▸ What you have to do:
Convert the records below, from the first line through the line containing "click(x=230, y=905)", into a two-column CSV with the header instruction,coordinates. Each request gets one row, with its text in one quoted field and its answer in the other, line breaks replaced by spaces and the pictures left out.

*** Dataset extract ***

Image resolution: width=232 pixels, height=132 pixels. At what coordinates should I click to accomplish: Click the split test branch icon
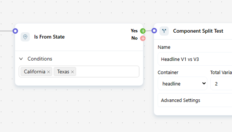(x=164, y=31)
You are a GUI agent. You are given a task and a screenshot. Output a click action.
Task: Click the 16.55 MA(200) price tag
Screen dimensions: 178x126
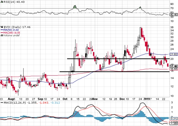(173, 69)
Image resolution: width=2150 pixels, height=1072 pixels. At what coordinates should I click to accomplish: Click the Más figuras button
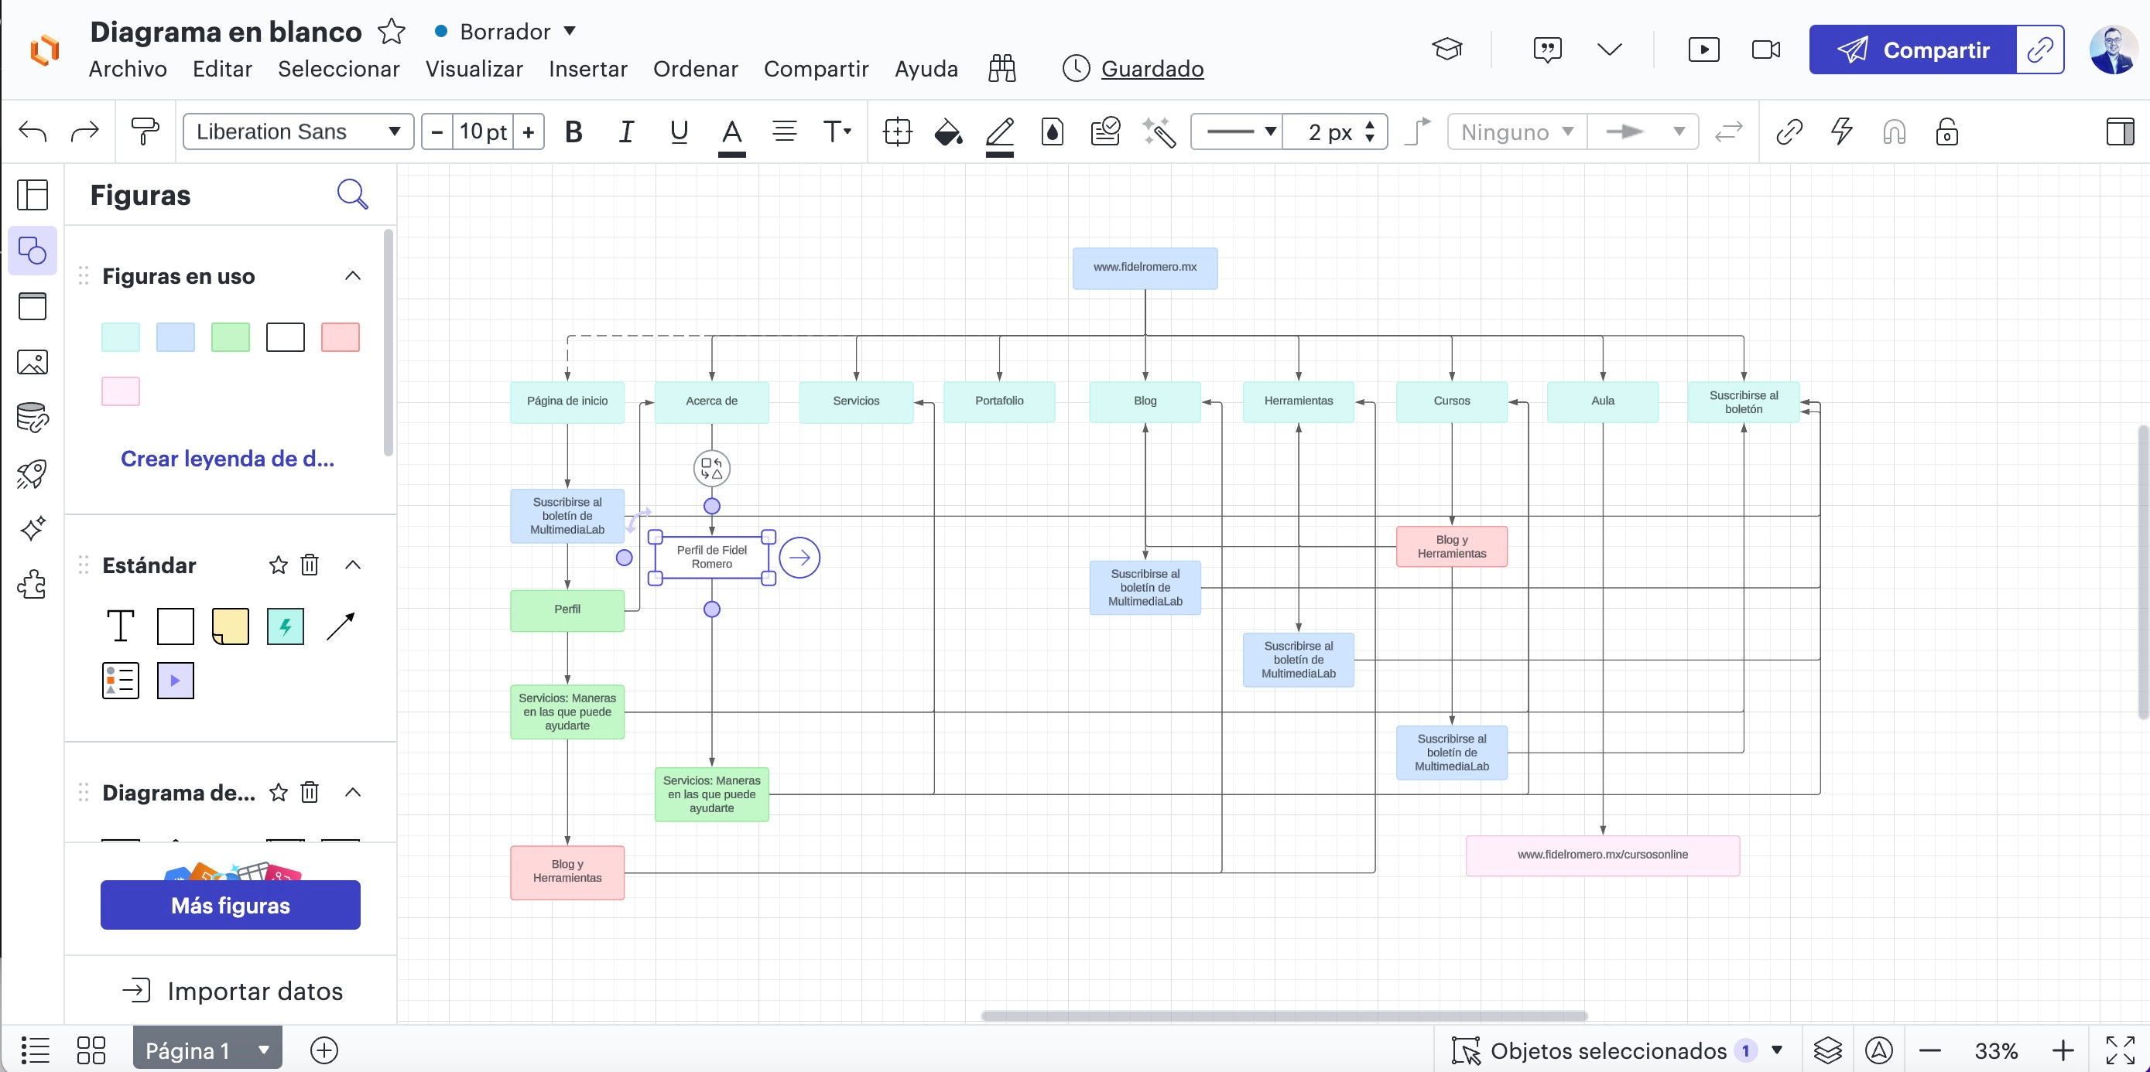click(x=230, y=905)
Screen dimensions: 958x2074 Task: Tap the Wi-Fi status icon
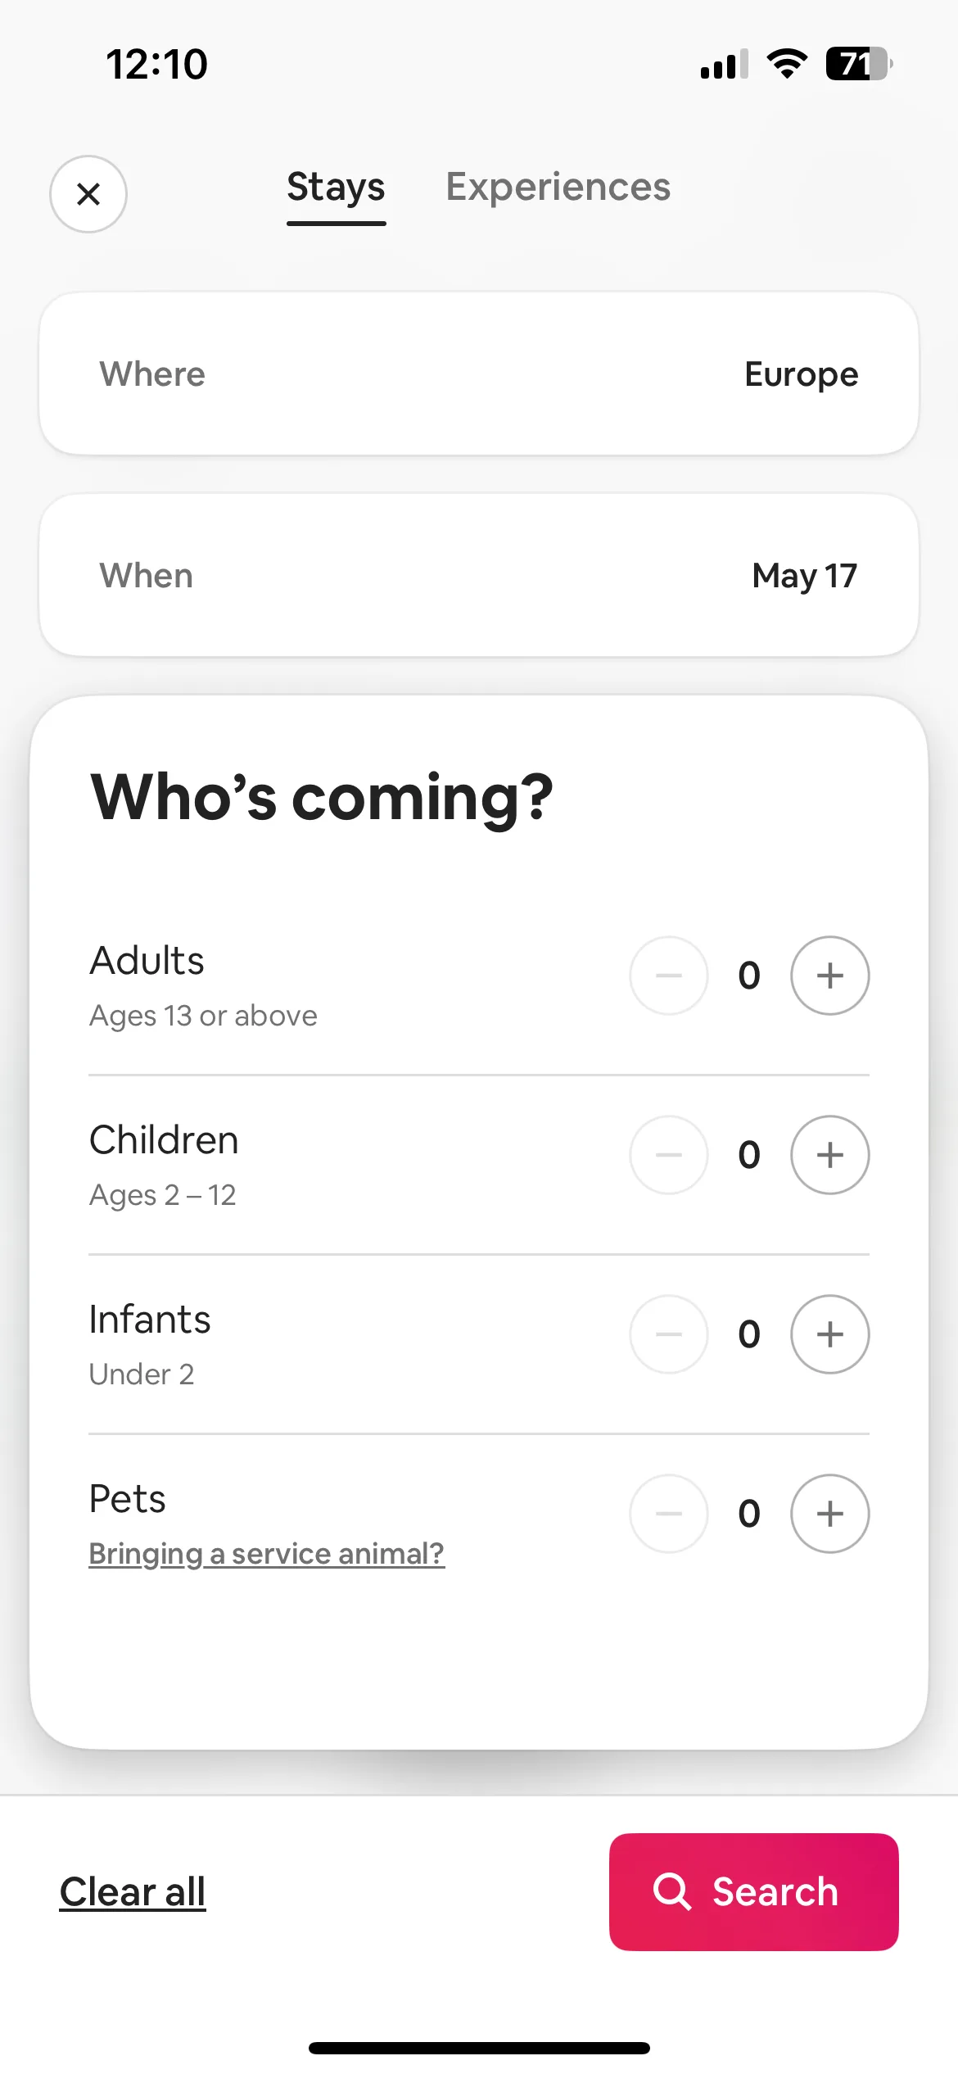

***

▸ Result for this task:
instruction,coordinates
"Image resolution: width=232 pixels, height=132 pixels. At what coordinates should I click to accomplish: Click the split test branch icon","(x=164, y=31)"
"You are a GUI agent. You are given a task and a screenshot. Output a click action. Task: Click the 16.55 MA(200) price tag Screen dimensions: 178x126","(173, 69)"
"Image resolution: width=2150 pixels, height=1072 pixels. At what coordinates should I click to accomplish: Click the Más figuras button","click(x=230, y=905)"